Aircraft are also threatend by enemy AA which Artillery is obviously not.

TL;DR
Aircraft are valuable and limited in numbers, Artillery not so much.
 

FairAndUnbiased

Brigadier
Registered Member
What would be the cost effectiveness of this? Wouldn't it just be easier to load a bomber with bombs and fly them to altitude before dropping them?
the cost of dropping munition from a plane is not the cost of the munitions alone.

it the cost of the munition + the labor of the pilot and support crew + the cost of operating the plane + the weighted probability of the plane being shot down.

the cost of rockets is the cost of the munition + the labor of the artillery crew (much cheaper than the pilot) + the cost of operating the artillery piece (much cheaper than a plane) + the weighted probability of the artillery piece being struck before firing by enemy forces (near 0 vs Taiwan).

so if the same target can be attacked by both artillery and air, its more effective to use artillery. some targets can't be hit by artillery, of course, and that's when air power is important.
 

BoraTas

Captain
Registered Member
the cost of dropping munition from a plane is not the cost of the munitions alone.

it the cost of the munition + the labor of the pilot and support crew + the cost of operating the plane + the weighted probability of the plane being shot down.

the cost of rockets is the cost of the munition + the labor of the artillery crew (much cheaper than the pilot) + the cost of operating the artillery piece (much cheaper than a plane) + the weighted probability of the artillery piece being struck before firing by enemy forces (near 0 vs Taiwan).
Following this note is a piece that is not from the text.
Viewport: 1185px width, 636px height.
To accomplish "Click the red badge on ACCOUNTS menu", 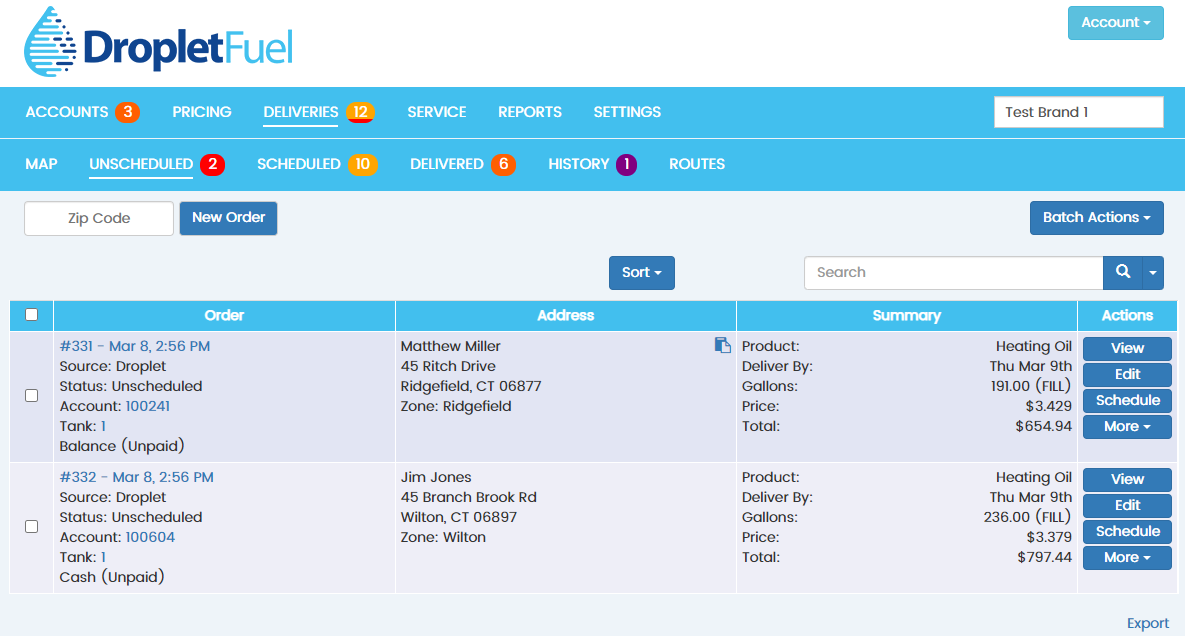I will pos(128,112).
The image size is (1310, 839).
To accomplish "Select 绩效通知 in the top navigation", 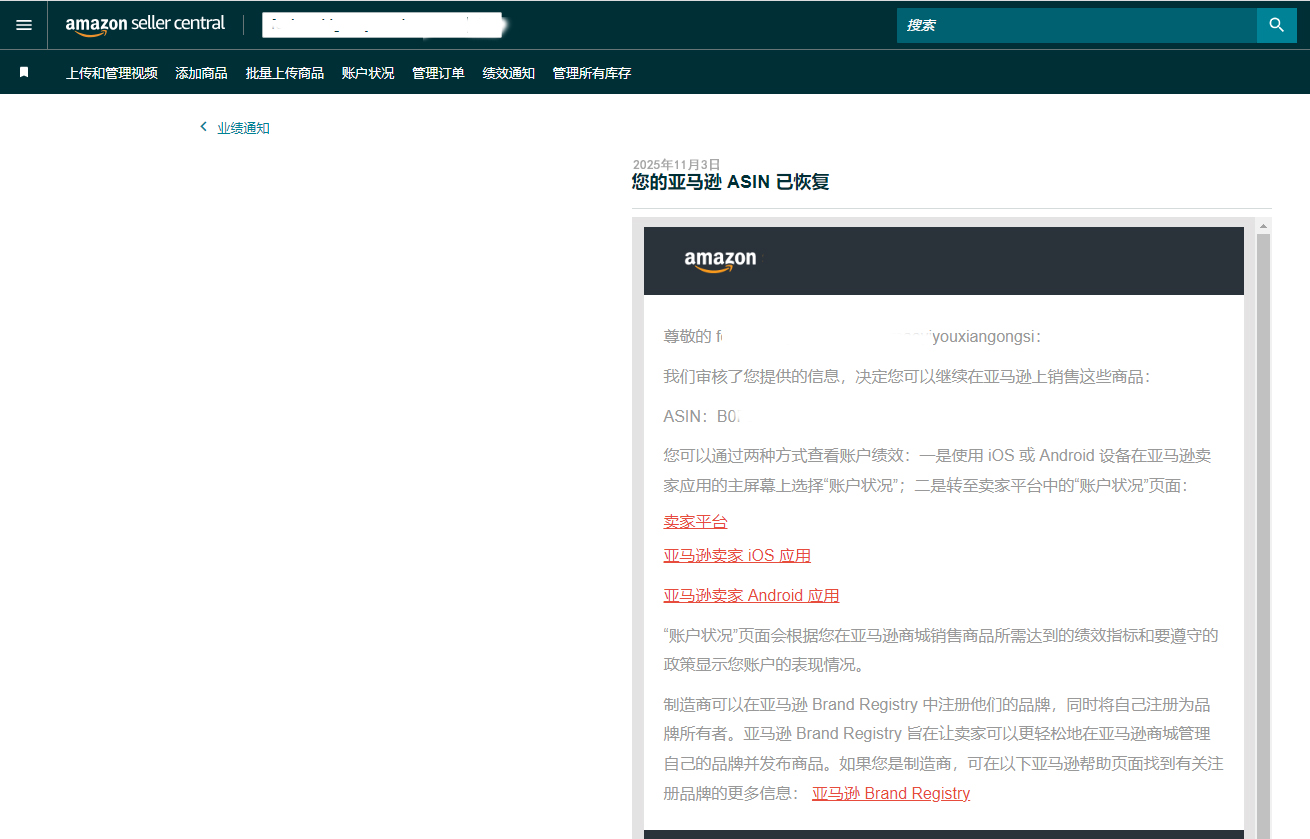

so if the same target can be attacked by both artillery and air, its more effective to use artillery. some targets can't be hit by artillery, of course, and that's when air power is important.
Arty can also hit much more things because of the larger number of munitions it uses. You are lucky if you can deliver 8 munitions per aircraft per day. Which means just 8 fireteam positions or vehicles engaged if you are engaging a dispersed ground component. This is true most of the time in CAS. Even in interdiction missions some convoy dispersion ruin the effectiveness of air power. This happened in Yugoslavian wars. NATO airpower's efficiency plummeted after Serbia started to limit the size of logistical vehicle groups to 3.

Dropping cheap 3rd gen guided bombs (JDAM etc...) from aircraft would indeed be cheaper than using 370 mm guided rockets (if we are going to use NATO terminology strictly these rockets are small ballistic missiles) but the risk of losing the aircraft and the number of usable munitions tip the balance in favor of rocket artillery.